Ellipsoid moment of inertia matrix Some background info: torque $\tau$ is defined as $$\tau = I*d\omega$$
Where $I$ is the moment of inertia matrix and $d\omega$ is an object's rotational acceleration. As I understand it, the inertia matrix acts just like mass in that it counteracts the torque (for example, if an object is spinning around the x axis, a big value of $I_{xx}$ means that the object needs more torque around the x axis in order to spin).
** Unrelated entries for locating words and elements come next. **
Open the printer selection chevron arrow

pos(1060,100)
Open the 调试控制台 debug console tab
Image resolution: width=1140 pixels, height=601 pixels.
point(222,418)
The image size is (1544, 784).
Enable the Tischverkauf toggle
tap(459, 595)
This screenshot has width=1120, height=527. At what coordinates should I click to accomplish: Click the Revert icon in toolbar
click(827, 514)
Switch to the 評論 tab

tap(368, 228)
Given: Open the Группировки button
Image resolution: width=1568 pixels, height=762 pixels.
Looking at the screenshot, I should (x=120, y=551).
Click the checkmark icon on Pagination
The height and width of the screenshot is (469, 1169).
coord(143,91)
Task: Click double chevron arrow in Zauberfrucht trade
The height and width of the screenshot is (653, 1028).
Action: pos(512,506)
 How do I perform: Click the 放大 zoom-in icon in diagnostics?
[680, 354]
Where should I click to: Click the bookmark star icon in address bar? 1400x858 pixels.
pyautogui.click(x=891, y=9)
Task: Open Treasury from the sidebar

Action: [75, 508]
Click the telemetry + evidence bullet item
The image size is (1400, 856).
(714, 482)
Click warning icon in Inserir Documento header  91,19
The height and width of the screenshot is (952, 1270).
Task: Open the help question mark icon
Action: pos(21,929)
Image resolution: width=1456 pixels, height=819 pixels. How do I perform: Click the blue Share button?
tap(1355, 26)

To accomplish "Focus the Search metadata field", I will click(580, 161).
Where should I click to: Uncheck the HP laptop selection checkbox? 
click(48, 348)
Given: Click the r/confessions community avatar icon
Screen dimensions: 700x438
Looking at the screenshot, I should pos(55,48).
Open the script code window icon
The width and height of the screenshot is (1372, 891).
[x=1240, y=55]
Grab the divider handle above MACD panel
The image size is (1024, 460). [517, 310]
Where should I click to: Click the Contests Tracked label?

However, angular momentum $M$ can be defined as $$M=I * \omega$$
Where $\omega$ is the rotational velocity. So it seems that torque is the time derivative of angular momentum. 
Using these facts, how would I find the moment of inertia matrix for an ellipsoid with uniform density of the form $$\frac{x^2}{a}+\frac{y^2}{b}+\frac{z^2}{c}≤9$$ with $a≠b≠c≠0$? Would I have to use spherical coordinates somehow? I'm not given any torque or angular velocity information. Any guidance is appreciated.
 A: In usual notation, 
\begin{align*}
  \frac{x^2}{a^2}+\frac{y^2}{b^2}+\frac{z^2}{c^2} &= 1 \\
  I_{ij} &=
  \iiint \rho(\mathbf{r}) (r^{2} \delta_{ij}-x_{i} x_{j}) d^{3} \, \mathbf{r} \\
  I &= \frac{m}{5}
  \begin{pmatrix}
    b^2+c^2 & 0 & 0 \\
    0 & c^2+a^2 & 0 \\
    0 & 0 & a^2+b^2 \\
  \end{pmatrix}
\end{align*}
In your case: $$I=\frac{3m}{5}
\begin{pmatrix}
    b+c & 0 & 0 \\
    0 & c+a & 0 \\
    0 & 0 & a+b \\
\end{pmatrix}$$
See also the link here.
P.S.:
By symmetry, $i\neq j \implies I_{ij}=0$
Let $x=a X$, $y=b Y$ and $z=c Z$
\begin{align*}
  \iiint_{x^2/a^2+y^2/b^2+z^2/c^2<1} x^{2} dV &=
  abc \iiint_{X^2+Y^2+Z^2<1} a^{2} X^{2} dX dY dZ \\
  &=
  abc\int_{-1}^{1}
  \left[
    \int_{-\sqrt{1-X^2}}^{\sqrt{1-X^2}}
    \left( \int_{-\sqrt{1-X^2-Y^2}}^{\sqrt{1-X^2-Y^2}} dZ \right)  dY
  \right] a^2X^2  dX \\
  &= 
  abc\int_{-1}^{1}
  \left[
    \int_{-\sqrt{1-X^2}}^{\sqrt{1-X^2}}
    2\sqrt{1-X^2-Y^2} dY
  \right] a^2X^2  dX \\
  &= abc\int_{-1}^{1} \pi (1-X^2)  a^2X^2  dX \\
  &= \pi abc \times \frac{4a^2}{15} \\
 \rho &= \frac{3m}{4\pi abc} \\
  I_{11} &= \rho \iiint (y^2+z^2) dV \\
  &= \frac{m}{5} (b^2+c^2)
\end{align*}
Finish the rest by symmetry.